Dynamic Equations on Time Scales, Colloquium at Dicle University, July 12, 2007

Martin Bohner, University of Missouri-Rolla, Department of Mathematics and Statistics

Time scales have been introduced in order to unify continuous and discrete analysis and in order to extend those theories to cases "in between". We will offer a brief introduction into the calculus involved, including the so-called delta derivative of a function on a time scale. This delta derivative is equal to the usual derivative if the time scale is the set of all real numbers, and it is equal to the usual forward difference operator if the time scale is the set of all integers. However, in general, a time scale may be any closed subset of the reals.

We present some basic facts concerning dynamic equations on time scales (those are differential and difference equations, resp., in the above two mentioned cases) and initial value problems involving them. We introduce the exponential function on a general time scale and use it to solve initial value problems involving first order linear dynamic equation. We also present a unification of the Laplace and Z-transform, which serves to solve any higher order linear dynamic equations with constant coefficients.

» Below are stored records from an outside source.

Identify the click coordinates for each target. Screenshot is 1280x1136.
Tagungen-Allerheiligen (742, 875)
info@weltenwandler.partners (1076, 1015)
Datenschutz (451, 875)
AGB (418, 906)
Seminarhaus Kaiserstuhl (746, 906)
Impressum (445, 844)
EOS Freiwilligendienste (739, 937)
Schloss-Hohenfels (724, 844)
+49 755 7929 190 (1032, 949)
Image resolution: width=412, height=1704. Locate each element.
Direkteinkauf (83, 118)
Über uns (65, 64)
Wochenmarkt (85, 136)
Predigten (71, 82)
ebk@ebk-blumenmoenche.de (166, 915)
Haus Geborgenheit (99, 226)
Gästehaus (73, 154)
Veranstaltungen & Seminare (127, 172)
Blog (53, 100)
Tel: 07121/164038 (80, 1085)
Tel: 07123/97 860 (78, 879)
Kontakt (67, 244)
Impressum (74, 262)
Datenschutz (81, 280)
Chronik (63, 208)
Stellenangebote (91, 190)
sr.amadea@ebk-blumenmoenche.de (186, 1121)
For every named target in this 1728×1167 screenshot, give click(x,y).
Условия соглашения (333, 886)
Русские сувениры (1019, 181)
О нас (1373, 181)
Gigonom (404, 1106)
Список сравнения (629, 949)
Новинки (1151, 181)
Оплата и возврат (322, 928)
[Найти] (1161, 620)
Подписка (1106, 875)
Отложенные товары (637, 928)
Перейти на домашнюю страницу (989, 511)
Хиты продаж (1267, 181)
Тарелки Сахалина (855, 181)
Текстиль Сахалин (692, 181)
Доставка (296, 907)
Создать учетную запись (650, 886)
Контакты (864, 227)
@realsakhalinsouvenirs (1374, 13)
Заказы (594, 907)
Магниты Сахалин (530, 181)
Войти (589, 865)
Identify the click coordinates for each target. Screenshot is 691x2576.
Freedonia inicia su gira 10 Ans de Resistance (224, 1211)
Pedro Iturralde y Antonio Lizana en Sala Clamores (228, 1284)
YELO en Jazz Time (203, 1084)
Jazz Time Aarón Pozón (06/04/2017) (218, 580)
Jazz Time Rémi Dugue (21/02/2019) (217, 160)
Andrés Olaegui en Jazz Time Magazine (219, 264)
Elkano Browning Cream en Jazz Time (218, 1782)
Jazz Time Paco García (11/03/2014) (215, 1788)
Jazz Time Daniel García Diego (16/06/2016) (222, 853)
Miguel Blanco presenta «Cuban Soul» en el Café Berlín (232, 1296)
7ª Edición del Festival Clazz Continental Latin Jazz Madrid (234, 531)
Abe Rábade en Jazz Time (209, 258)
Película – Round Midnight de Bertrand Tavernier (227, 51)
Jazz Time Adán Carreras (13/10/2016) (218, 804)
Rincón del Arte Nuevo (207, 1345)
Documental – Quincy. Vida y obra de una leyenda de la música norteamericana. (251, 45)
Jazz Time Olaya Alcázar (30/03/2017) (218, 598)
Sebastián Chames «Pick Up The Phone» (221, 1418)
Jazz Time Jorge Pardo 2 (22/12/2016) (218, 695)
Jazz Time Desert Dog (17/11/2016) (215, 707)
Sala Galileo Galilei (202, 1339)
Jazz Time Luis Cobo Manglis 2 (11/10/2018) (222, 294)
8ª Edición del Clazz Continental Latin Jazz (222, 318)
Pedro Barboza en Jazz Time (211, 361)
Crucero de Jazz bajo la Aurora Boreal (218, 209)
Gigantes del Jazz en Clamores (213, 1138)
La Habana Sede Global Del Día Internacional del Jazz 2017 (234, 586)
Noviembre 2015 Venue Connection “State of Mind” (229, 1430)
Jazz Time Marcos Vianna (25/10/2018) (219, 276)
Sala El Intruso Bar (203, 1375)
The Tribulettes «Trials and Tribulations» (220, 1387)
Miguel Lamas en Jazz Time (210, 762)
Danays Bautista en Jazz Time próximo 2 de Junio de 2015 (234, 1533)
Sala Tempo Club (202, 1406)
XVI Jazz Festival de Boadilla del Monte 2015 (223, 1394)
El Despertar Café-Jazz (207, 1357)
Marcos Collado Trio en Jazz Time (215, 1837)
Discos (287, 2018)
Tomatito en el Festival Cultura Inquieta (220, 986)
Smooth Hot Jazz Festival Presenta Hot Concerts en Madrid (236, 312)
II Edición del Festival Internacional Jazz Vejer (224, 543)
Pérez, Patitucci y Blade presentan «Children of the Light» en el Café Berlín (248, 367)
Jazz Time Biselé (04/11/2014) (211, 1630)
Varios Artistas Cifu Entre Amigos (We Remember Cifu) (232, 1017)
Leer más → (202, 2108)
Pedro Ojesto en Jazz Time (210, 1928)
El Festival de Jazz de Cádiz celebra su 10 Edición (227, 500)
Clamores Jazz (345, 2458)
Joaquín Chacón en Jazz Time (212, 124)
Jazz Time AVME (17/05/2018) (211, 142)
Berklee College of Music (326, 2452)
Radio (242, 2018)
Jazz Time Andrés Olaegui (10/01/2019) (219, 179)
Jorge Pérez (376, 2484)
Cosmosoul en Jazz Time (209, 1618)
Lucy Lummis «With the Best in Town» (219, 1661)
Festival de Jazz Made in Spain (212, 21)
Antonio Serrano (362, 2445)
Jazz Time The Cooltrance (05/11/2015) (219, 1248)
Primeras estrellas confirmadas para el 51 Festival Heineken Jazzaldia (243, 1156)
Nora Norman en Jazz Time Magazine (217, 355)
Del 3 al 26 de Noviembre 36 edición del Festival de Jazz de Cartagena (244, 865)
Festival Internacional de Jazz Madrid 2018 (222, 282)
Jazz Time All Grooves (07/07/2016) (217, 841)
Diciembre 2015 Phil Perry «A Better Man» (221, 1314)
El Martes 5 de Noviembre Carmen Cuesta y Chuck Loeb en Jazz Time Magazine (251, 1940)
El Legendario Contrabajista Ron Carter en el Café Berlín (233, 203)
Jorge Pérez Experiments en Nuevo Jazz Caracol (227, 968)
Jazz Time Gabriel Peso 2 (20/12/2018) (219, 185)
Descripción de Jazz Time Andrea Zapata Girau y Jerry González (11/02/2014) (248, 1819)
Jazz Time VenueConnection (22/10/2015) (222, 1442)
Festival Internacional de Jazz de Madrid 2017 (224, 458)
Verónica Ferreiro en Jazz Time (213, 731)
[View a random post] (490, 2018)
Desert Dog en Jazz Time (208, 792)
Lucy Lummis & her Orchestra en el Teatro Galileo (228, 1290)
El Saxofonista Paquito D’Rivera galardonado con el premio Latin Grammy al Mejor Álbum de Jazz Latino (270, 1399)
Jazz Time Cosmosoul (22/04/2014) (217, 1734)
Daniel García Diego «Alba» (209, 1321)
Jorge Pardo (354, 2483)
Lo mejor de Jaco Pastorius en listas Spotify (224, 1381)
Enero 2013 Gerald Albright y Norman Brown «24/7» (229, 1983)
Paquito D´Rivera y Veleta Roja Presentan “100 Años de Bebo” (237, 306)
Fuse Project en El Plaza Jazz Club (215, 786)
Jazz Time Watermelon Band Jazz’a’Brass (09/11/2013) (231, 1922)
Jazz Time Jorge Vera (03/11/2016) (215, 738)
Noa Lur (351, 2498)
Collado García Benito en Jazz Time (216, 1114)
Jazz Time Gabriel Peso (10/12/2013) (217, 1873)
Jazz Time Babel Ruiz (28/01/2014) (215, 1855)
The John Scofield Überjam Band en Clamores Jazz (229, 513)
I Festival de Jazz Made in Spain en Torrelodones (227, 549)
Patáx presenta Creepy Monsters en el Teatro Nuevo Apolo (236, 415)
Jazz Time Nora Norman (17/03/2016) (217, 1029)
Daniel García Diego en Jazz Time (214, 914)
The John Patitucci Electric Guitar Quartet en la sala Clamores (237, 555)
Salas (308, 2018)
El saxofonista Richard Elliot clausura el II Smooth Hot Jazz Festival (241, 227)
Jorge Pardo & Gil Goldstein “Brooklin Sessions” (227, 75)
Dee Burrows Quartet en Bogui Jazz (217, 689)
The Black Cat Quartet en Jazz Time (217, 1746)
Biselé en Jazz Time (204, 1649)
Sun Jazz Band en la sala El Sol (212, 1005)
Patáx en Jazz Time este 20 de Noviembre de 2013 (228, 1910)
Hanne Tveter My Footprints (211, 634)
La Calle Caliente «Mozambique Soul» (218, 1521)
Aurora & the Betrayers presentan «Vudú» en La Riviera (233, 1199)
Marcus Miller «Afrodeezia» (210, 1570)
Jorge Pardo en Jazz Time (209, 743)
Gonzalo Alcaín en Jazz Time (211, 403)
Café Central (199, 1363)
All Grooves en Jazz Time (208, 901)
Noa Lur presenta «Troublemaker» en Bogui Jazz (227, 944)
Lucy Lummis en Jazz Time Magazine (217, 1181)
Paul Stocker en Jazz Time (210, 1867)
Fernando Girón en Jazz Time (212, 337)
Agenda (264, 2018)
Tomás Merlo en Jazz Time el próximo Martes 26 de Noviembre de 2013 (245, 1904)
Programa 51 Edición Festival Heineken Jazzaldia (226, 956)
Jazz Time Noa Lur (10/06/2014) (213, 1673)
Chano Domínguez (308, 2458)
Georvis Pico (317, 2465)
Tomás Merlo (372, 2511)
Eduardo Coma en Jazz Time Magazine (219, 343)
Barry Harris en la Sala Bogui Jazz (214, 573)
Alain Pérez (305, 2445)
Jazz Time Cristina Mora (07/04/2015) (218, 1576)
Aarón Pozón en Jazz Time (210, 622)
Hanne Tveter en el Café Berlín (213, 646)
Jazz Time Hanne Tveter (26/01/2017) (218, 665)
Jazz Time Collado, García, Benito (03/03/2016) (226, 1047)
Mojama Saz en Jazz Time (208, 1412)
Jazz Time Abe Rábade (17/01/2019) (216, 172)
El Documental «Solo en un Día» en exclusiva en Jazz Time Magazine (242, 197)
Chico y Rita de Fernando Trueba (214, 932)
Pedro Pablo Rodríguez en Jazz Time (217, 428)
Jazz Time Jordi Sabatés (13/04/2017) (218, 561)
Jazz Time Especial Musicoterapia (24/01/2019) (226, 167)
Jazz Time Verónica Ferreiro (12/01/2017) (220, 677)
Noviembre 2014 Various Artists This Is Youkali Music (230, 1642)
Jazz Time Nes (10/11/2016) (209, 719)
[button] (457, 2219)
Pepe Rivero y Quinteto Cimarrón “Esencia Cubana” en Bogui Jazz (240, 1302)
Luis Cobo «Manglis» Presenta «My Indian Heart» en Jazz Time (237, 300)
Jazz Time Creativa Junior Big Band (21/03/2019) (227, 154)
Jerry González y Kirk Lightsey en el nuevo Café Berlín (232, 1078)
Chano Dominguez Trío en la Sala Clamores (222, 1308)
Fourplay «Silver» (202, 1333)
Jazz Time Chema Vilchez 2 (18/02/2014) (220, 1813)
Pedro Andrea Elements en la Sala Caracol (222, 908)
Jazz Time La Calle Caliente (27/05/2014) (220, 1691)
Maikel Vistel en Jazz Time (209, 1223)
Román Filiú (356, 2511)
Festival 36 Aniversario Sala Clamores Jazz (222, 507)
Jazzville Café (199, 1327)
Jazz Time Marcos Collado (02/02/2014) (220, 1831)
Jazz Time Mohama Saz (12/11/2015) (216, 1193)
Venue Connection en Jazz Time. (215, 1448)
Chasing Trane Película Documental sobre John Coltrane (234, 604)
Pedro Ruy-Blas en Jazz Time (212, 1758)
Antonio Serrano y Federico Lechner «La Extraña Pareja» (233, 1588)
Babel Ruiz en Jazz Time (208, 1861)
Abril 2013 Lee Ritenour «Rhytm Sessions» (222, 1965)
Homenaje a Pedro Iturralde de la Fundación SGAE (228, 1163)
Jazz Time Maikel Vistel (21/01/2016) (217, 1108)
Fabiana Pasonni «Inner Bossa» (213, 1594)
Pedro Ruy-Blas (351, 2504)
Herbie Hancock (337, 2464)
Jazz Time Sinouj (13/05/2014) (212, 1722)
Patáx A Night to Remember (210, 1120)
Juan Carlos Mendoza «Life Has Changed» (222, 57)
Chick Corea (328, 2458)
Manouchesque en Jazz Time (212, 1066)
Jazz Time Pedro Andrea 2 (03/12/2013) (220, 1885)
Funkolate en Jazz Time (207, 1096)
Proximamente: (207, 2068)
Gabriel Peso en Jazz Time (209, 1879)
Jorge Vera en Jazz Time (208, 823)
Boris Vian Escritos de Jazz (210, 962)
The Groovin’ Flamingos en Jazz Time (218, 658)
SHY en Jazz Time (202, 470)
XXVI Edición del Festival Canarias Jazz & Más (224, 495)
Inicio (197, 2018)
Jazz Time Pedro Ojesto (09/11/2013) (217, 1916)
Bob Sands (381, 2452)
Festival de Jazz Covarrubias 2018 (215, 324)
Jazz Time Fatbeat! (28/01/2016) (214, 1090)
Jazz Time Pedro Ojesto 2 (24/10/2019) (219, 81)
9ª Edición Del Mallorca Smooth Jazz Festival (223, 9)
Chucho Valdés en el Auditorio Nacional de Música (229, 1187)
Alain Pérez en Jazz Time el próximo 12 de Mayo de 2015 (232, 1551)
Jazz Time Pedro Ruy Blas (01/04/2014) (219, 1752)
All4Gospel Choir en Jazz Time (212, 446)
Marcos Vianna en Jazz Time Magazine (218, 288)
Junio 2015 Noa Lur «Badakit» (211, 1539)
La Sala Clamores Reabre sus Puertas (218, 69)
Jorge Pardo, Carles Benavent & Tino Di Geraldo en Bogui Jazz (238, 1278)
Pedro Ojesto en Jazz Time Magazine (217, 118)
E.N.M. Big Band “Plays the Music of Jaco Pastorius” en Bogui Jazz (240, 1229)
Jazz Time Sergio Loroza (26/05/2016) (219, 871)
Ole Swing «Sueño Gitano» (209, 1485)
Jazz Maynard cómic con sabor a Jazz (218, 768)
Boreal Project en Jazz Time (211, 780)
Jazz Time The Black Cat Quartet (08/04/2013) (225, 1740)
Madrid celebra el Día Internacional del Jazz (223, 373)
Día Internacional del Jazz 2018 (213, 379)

Throughout the talk, many examples of time scales will be offered. Among others, we will discuss the following examples:

  1. The two standard examples (the reals and the integers).
  2. The set of all integer multiples of a positive number (this time scale is interesting for numerical purposes).
  3. The set of all integer powers of a number bigger than one (this time scale gives rise to so-called q-difference equations).
  4. The union of closed intervals (this time scale is interesting in population dynamics; for example, it can model insect populations that are continuous while in season, die out in say winter, while their eggs are incubating or dormant, and then hatch in a new season, giving rise to a nonoverlapping population).

References

  1. Dynamic Equations on Time Scales: An Introduction with Applications, Martin Bohner and Allan Peterson, Birkhäuser, 2001.
  2. Advances in Dynamic Equations on Time Scales, Martin Bohner and Allan Peterson, Birkhäuser, 2003.